▶ [Work instructions]:
Nothing is needed except the lines below that run from the one with "You are a computer-use" through the one with "Open the Schema", repeated exactly.

▶ [Dataset entries]:
- - -
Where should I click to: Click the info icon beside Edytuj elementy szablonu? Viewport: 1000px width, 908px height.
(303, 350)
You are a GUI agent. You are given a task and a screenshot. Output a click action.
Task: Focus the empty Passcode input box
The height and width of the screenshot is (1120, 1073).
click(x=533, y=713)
- - -
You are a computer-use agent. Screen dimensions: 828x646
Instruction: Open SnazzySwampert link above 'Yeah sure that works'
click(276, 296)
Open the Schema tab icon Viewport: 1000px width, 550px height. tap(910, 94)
- - -
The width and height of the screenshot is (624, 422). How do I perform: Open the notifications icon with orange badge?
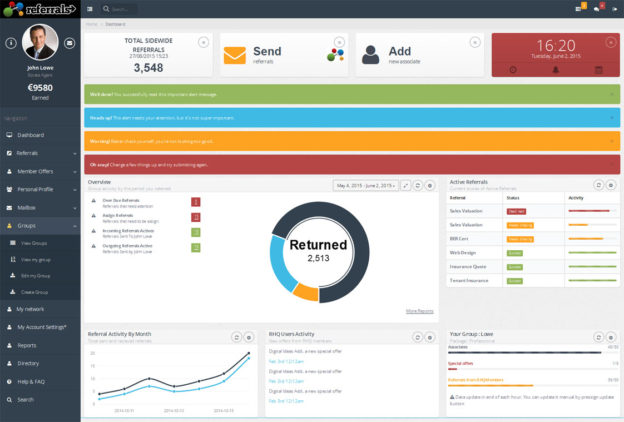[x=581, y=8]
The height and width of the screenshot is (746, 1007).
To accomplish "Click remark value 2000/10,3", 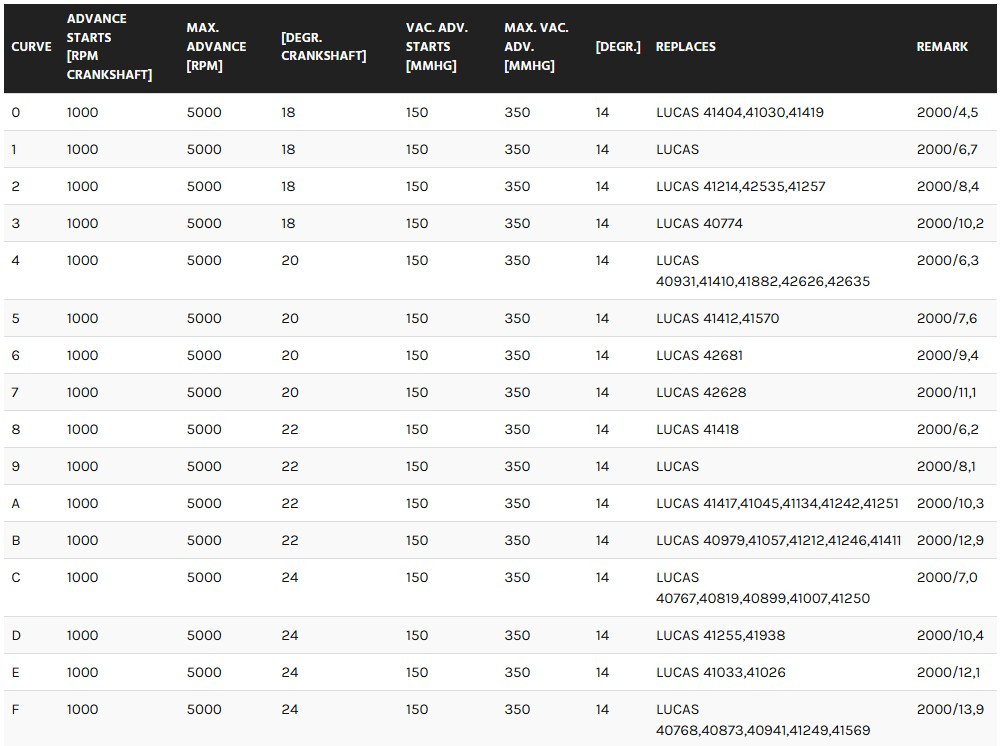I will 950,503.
- - -
▶ [Solution to this exercise]:
You are a computer-use agent. Screen dimensions: 828x646
Instruction: Open SnazzySwampert link above 'Yeah sure that works'
click(276, 296)
Open the Schema tab icon Viewport: 1000px width, 550px height. tap(910, 94)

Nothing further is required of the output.